As in the case of the US, when the state sensed a crisis, all rules could be broken.

The early responses to banking fragility point to the perception in government and central bank circles that this could be another 2008. But managing a crisis is bound to be even more difficult this time.

Dollar shortage

Immediately, there is the threat of a global dollar shortage. Lending borrowed dollars is a practice adopted by banks overseas as well, and if there is an unanticipated demand for dollar withdrawals, neither they nor their governments can provide the needed backstop in a foreign currency.

Moreover, with the Fed conveying the impression that it would protect all depositors when banks fail, not just those with deposits of $250,000 or less, depositors are likely to shift to the US in a flight to safety.

A severe global dollar shortage with multiple consequences is a real possibility. This is also indicated by the Fed’s decision to organise dollar swaps for foreign currencies with other central banks every day, as opposed to the practice of doing so every week. Partner central banks acquire dollars in exchange for their own currency and pay the Fed interest.

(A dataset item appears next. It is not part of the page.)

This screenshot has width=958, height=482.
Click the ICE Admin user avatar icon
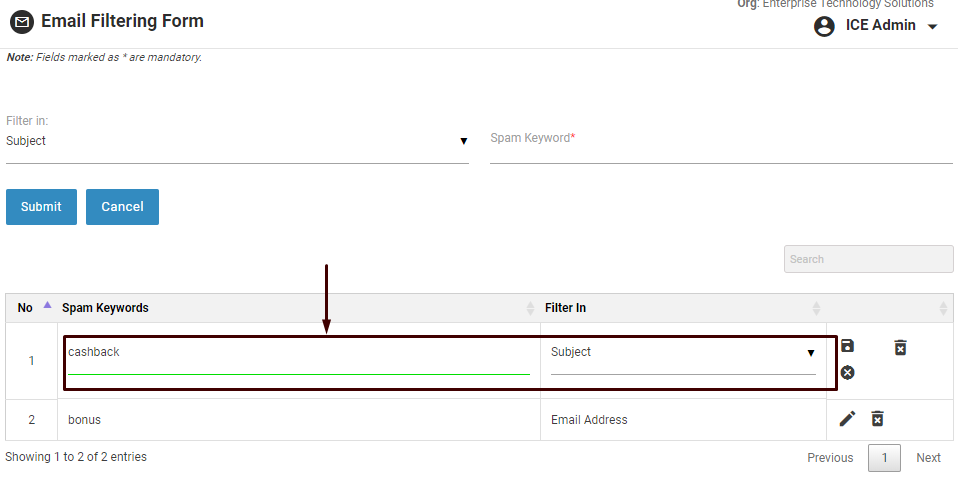pyautogui.click(x=824, y=26)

The Fed’s tap is being opened not just for resident players but globally.

Meanwhile, the developing scenario has challenged the prevailing central bank orthodoxy that the only instruments to use when fighting inflation are raising interest rates and tightening money supply. Neither seems possible now without aggravating the crisis. But inflation remains a real and present threat.

Capitalism seems to have lost all its moorings.

C.P. Chandrasekhar taught for more than three decades at the Centre for Economic Studies and Planning, Jawaharlal Nehru University, New Delhi. He is currently Senior Research Fellow at the Political Economy Research Institute, University of Massachusetts Amherst, US.